Collection entries:
★ ★ ★ ★

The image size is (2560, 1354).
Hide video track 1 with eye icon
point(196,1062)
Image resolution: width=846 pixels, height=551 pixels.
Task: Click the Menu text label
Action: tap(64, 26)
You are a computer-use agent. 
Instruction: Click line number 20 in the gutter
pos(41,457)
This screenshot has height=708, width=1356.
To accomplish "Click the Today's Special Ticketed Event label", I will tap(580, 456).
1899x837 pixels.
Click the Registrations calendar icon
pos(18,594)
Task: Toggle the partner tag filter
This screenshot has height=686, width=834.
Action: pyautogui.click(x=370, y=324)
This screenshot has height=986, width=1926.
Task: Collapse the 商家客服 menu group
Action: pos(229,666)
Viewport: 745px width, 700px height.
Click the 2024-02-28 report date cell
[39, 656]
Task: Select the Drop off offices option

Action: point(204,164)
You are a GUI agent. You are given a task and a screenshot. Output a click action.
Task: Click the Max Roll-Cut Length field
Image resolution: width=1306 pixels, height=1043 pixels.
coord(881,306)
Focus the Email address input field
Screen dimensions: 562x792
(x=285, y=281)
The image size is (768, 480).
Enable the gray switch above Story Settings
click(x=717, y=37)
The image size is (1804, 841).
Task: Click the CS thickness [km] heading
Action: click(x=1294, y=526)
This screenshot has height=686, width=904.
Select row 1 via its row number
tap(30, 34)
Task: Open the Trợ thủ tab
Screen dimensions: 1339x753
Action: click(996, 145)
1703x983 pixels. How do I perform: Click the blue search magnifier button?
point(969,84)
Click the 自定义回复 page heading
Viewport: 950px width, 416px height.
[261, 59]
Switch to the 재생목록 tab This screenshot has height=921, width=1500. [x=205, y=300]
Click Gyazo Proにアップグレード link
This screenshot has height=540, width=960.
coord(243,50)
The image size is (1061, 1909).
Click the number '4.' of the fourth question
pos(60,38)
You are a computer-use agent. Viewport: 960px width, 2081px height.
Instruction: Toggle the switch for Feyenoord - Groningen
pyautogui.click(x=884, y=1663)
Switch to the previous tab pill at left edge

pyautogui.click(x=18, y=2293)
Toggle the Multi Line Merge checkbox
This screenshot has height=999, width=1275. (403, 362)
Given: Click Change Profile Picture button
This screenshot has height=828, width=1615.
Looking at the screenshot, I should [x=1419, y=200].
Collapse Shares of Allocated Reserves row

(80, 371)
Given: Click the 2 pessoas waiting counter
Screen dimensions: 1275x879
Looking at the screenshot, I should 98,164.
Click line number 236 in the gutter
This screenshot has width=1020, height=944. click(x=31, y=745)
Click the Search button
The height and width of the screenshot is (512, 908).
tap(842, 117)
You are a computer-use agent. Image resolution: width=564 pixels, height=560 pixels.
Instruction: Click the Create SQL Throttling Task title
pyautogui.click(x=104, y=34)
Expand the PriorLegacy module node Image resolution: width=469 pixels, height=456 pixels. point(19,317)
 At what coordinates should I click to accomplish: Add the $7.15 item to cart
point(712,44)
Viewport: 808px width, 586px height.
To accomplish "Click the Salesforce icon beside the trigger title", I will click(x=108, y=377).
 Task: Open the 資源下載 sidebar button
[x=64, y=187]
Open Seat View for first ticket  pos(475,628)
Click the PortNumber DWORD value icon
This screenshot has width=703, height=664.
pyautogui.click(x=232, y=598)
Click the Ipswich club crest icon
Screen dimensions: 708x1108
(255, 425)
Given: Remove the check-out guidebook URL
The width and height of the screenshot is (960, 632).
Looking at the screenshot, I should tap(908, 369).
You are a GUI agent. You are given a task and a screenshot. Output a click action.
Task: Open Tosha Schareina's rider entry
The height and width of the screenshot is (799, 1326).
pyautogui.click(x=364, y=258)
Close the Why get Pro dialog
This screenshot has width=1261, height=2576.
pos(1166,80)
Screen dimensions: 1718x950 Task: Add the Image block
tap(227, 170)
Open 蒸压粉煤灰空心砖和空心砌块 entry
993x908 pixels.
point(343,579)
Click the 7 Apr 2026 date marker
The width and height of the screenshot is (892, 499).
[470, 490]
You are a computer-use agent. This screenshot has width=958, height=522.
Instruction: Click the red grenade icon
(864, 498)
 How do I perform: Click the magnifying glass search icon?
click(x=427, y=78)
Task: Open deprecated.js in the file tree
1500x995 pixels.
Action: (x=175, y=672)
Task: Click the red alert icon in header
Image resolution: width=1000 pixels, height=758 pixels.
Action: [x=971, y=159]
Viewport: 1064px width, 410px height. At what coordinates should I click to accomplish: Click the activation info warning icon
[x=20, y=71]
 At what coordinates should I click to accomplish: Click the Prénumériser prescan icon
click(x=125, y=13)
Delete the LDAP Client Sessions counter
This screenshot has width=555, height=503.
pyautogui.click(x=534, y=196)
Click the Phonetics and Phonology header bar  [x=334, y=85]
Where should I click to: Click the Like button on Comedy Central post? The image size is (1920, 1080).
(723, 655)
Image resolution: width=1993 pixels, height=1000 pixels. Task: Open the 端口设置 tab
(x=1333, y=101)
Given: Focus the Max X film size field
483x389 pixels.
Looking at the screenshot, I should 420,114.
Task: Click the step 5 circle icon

★ ★ ★ ★

Looking at the records above, return exactly the lines from the line with "Instruction: Toggle the" to the line with "Given: Click the 2 pessoas waiting counter", both ends included.

Instruction: Toggle the switch for Feyenoord - Groningen
pyautogui.click(x=884, y=1663)
Switch to the previous tab pill at left edge

pyautogui.click(x=18, y=2293)
Toggle the Multi Line Merge checkbox
This screenshot has height=999, width=1275. (403, 362)
Given: Click Change Profile Picture button
This screenshot has height=828, width=1615.
Looking at the screenshot, I should [x=1419, y=200].
Collapse Shares of Allocated Reserves row

(80, 371)
Given: Click the 2 pessoas waiting counter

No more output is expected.